# What you will do
Copy every one of the items below word for word, changing nothing.

# Recorded information
☆ ☆ ☆ ☆

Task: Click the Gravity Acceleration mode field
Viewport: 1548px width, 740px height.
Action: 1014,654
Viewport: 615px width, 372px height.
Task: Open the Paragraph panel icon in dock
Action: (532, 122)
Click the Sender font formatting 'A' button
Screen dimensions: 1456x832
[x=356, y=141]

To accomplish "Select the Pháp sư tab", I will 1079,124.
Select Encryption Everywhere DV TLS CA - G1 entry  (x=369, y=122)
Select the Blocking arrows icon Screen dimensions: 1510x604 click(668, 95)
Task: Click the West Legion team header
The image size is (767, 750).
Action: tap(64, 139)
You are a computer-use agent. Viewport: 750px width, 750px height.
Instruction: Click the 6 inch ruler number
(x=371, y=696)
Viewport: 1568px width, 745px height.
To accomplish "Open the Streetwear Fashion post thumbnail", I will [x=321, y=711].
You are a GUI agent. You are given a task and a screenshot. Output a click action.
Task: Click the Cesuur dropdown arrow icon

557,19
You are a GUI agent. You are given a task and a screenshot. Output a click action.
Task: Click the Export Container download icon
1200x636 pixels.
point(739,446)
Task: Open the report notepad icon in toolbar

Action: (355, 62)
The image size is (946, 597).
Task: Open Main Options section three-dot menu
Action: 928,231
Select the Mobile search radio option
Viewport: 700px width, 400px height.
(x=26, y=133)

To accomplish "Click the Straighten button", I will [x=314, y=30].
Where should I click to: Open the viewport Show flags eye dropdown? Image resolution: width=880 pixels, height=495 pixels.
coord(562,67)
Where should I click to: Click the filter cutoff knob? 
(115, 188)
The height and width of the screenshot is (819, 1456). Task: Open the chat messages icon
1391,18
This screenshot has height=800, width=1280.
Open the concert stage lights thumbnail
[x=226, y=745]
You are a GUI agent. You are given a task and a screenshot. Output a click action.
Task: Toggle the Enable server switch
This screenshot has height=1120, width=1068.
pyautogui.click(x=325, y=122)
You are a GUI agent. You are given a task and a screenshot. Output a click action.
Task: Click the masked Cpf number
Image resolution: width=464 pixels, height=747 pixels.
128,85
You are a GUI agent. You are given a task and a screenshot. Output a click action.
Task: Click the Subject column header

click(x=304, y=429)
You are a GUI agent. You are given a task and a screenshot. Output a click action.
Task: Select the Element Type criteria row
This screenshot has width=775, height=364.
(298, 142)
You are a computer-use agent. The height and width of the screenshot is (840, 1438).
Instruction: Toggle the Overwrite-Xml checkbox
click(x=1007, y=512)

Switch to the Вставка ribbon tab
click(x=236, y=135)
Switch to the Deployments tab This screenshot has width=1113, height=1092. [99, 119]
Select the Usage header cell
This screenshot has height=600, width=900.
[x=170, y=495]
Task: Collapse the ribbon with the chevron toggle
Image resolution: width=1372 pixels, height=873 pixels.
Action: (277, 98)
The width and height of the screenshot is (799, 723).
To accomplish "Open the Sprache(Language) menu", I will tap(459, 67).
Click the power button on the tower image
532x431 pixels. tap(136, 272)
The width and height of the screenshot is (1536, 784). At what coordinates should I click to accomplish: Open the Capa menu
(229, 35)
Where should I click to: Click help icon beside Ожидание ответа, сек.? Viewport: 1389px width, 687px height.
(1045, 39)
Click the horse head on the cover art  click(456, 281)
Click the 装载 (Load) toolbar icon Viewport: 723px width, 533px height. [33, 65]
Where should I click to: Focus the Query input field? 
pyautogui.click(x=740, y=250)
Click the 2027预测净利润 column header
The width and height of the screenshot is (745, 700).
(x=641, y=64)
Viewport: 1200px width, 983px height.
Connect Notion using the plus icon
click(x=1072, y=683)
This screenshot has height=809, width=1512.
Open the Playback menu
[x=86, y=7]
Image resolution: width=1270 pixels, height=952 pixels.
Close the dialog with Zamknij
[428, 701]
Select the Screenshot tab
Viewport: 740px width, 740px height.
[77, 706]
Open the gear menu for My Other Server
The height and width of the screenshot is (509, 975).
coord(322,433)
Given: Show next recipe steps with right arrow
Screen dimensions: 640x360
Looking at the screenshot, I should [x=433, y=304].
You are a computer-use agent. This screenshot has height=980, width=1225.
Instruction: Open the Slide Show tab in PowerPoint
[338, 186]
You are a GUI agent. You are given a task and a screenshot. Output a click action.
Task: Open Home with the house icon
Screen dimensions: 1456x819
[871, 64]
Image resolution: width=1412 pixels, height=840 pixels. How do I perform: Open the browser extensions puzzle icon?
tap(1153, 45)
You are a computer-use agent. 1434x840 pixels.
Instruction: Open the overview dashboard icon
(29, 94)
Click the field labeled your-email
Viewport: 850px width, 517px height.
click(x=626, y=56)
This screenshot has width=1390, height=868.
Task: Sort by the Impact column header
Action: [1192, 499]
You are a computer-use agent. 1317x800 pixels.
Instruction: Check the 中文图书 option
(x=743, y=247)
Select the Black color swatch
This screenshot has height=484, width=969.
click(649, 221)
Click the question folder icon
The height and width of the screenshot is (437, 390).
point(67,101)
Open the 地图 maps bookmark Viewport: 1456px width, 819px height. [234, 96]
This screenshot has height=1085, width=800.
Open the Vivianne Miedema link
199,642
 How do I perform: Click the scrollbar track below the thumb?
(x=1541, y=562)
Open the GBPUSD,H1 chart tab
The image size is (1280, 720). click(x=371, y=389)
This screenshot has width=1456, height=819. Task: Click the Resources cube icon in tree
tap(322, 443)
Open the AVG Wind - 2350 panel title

☆ ☆ ☆ ☆

# Solution to the exercise
Task: Click the Gravity Acceleration mode field
Viewport: 1548px width, 740px height.
Action: 1014,654
Viewport: 615px width, 372px height.
Task: Open the Paragraph panel icon in dock
Action: (532, 122)
Click the Sender font formatting 'A' button
Screen dimensions: 1456x832
[x=356, y=141]

To accomplish "Select the Pháp sư tab", I will 1079,124.
Select Encryption Everywhere DV TLS CA - G1 entry  (x=369, y=122)
Select the Blocking arrows icon Screen dimensions: 1510x604 click(668, 95)
Task: Click the West Legion team header
The image size is (767, 750).
Action: tap(64, 139)
You are a computer-use agent. Viewport: 750px width, 750px height.
Instruction: Click the 6 inch ruler number
(x=371, y=696)
Viewport: 1568px width, 745px height.
To accomplish "Open the Streetwear Fashion post thumbnail", I will [x=321, y=711].
You are a GUI agent. You are given a task and a screenshot. Output a click action.
Task: Click the Cesuur dropdown arrow icon

557,19
You are a GUI agent. You are given a task and a screenshot. Output a click action.
Task: Click the Export Container download icon
1200x636 pixels.
point(739,446)
Task: Open the report notepad icon in toolbar

Action: (355, 62)
The image size is (946, 597).
Task: Open Main Options section three-dot menu
Action: 928,231
Select the Mobile search radio option
Viewport: 700px width, 400px height.
(x=26, y=133)

To accomplish "Click the Straighten button", I will [x=314, y=30].
Where should I click to: Open the viewport Show flags eye dropdown? Image resolution: width=880 pixels, height=495 pixels.
coord(562,67)
Where should I click to: Click the filter cutoff knob? 
(115, 188)
The height and width of the screenshot is (819, 1456). Task: Open the chat messages icon
1391,18
This screenshot has height=800, width=1280.
Open the concert stage lights thumbnail
[x=226, y=745]
You are a GUI agent. You are given a task and a screenshot. Output a click action.
Task: Toggle the Enable server switch
This screenshot has height=1120, width=1068.
pyautogui.click(x=325, y=122)
You are a GUI agent. You are given a task and a screenshot. Output a click action.
Task: Click the masked Cpf number
Image resolution: width=464 pixels, height=747 pixels.
128,85
You are a GUI agent. You are given a task and a screenshot. Output a click action.
Task: Click the Subject column header

click(x=304, y=429)
You are a GUI agent. You are given a task and a screenshot. Output a click action.
Task: Select the Element Type criteria row
This screenshot has width=775, height=364.
(298, 142)
You are a computer-use agent. The height and width of the screenshot is (840, 1438).
Instruction: Toggle the Overwrite-Xml checkbox
click(x=1007, y=512)

Switch to the Вставка ribbon tab
click(x=236, y=135)
Switch to the Deployments tab This screenshot has width=1113, height=1092. [99, 119]
Select the Usage header cell
This screenshot has height=600, width=900.
[x=170, y=495]
Task: Collapse the ribbon with the chevron toggle
Image resolution: width=1372 pixels, height=873 pixels.
Action: (277, 98)
The width and height of the screenshot is (799, 723).
To accomplish "Open the Sprache(Language) menu", I will tap(459, 67).
Click the power button on the tower image
532x431 pixels. tap(136, 272)
The width and height of the screenshot is (1536, 784). At what coordinates should I click to accomplish: Open the Capa menu
(229, 35)
Where should I click to: Click help icon beside Ожидание ответа, сек.? Viewport: 1389px width, 687px height.
(1045, 39)
Click the horse head on the cover art  click(456, 281)
Click the 装载 (Load) toolbar icon Viewport: 723px width, 533px height. [33, 65]
Where should I click to: Focus the Query input field? 
pyautogui.click(x=740, y=250)
Click the 2027预测净利润 column header
The width and height of the screenshot is (745, 700).
(x=641, y=64)
Viewport: 1200px width, 983px height.
Connect Notion using the plus icon
click(x=1072, y=683)
This screenshot has height=809, width=1512.
Open the Playback menu
[x=86, y=7]
Image resolution: width=1270 pixels, height=952 pixels.
Close the dialog with Zamknij
[428, 701]
Select the Screenshot tab
Viewport: 740px width, 740px height.
[77, 706]
Open the gear menu for My Other Server
The height and width of the screenshot is (509, 975).
coord(322,433)
Given: Show next recipe steps with right arrow
Screen dimensions: 640x360
Looking at the screenshot, I should [x=433, y=304].
You are a computer-use agent. This screenshot has height=980, width=1225.
Instruction: Open the Slide Show tab in PowerPoint
[338, 186]
You are a GUI agent. You are given a task and a screenshot. Output a click action.
Task: Open Home with the house icon
Screen dimensions: 1456x819
[871, 64]
Image resolution: width=1412 pixels, height=840 pixels. How do I perform: Open the browser extensions puzzle icon?
tap(1153, 45)
You are a computer-use agent. 1434x840 pixels.
Instruction: Open the overview dashboard icon
(29, 94)
Click the field labeled your-email
Viewport: 850px width, 517px height.
click(x=626, y=56)
This screenshot has width=1390, height=868.
Task: Sort by the Impact column header
Action: [1192, 499]
You are a computer-use agent. 1317x800 pixels.
Instruction: Check the 中文图书 option
(x=743, y=247)
Select the Black color swatch
This screenshot has height=484, width=969.
click(649, 221)
Click the question folder icon
The height and width of the screenshot is (437, 390).
point(67,101)
Open the 地图 maps bookmark Viewport: 1456px width, 819px height. [234, 96]
This screenshot has height=1085, width=800.
Open the Vivianne Miedema link
199,642
 How do I perform: Click the scrollbar track below the thumb?
(x=1541, y=562)
Open the GBPUSD,H1 chart tab
The image size is (1280, 720). click(x=371, y=389)
This screenshot has width=1456, height=819. Task: Click the Resources cube icon in tree
tap(322, 443)
Open the AVG Wind - 2350 panel title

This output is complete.